My answer: A diatomic gas can move in both directions, can vibrate, and can spin. This is 4 degrees of freedom and by the Equipartition theorem I know that each of these degrees of freedom have energy $k_bT/2$. Heat capacity at constant volume is defined as the change in energy per unit temperature, so my total comes to be:
$$C = \left (\frac{\partial U}{\partial T} \right )_V = \frac{\partial}{\partial T} \frac{4Nk_bT}{2} = 2Nk_b.$$
The actual answer is $(5/2)Nk_b$. I'm not sure where I'm missing the extra degree of freedom. 
 A: For each vibrational degree of freedom, the energy contained is $k_bT$, not $k_bT/2$. 
See also: http://hyperphysics.phy-astr.gsu.edu/hbase/kinetic/eqpar.html
A: The equipartition theorem says that each quadratic degree of freedom that appears in the energy function contributes $\frac{1}{2}k T$ to the internal energy. So all we have to do is to count the degrees of freedom:


*

*The translational kinetic energy of the diatomic molecule has two degrees of freedom because the molecule can move independently in the $x$ and $y$ direction.

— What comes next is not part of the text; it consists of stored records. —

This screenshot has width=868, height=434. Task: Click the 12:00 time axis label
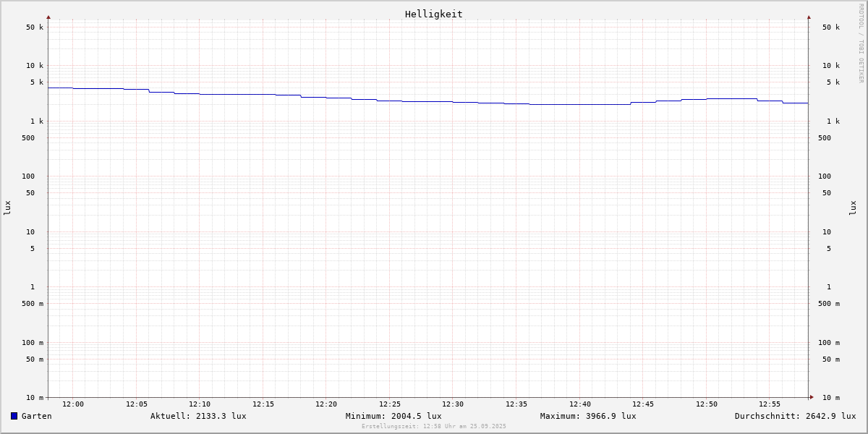coord(73,404)
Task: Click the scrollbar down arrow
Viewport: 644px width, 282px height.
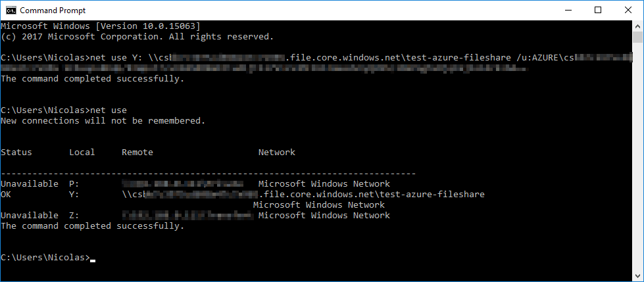Action: 637,276
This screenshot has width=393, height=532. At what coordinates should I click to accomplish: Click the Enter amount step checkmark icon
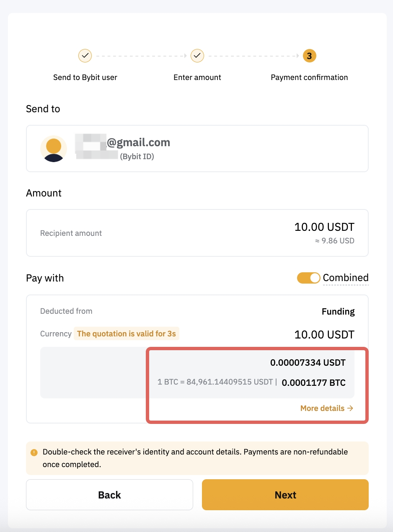197,56
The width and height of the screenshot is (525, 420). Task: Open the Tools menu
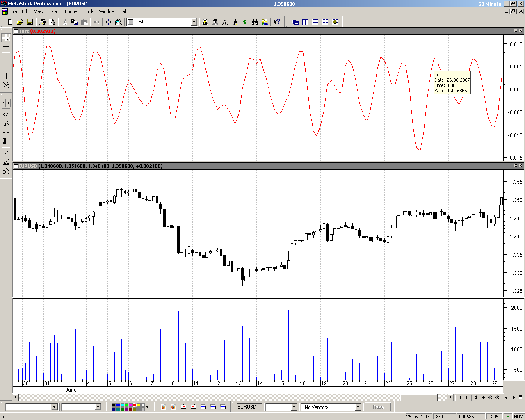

*In two dimensions there is only one rotation axis, so there is only one degree of freedom in this case.

*The vibration is slightly more subtle. Firstly the vibrational motion has one translational degree of freedom because each atom can oscillate along the axis that binds the molecule together. Secondly (this is the part I suspect you have not counted) the atom also has potential energy. The potential energy only depends on the distance between the atoms, so there is one degree of freedom here as well. In total there is thus two degrees of freedom for the vibrational motion.


Adding all of these together gives us the $\frac{5}{2}kT$ as expected from your solution manual. You obtain the heat capacity by differentiating this w.r.t temperature.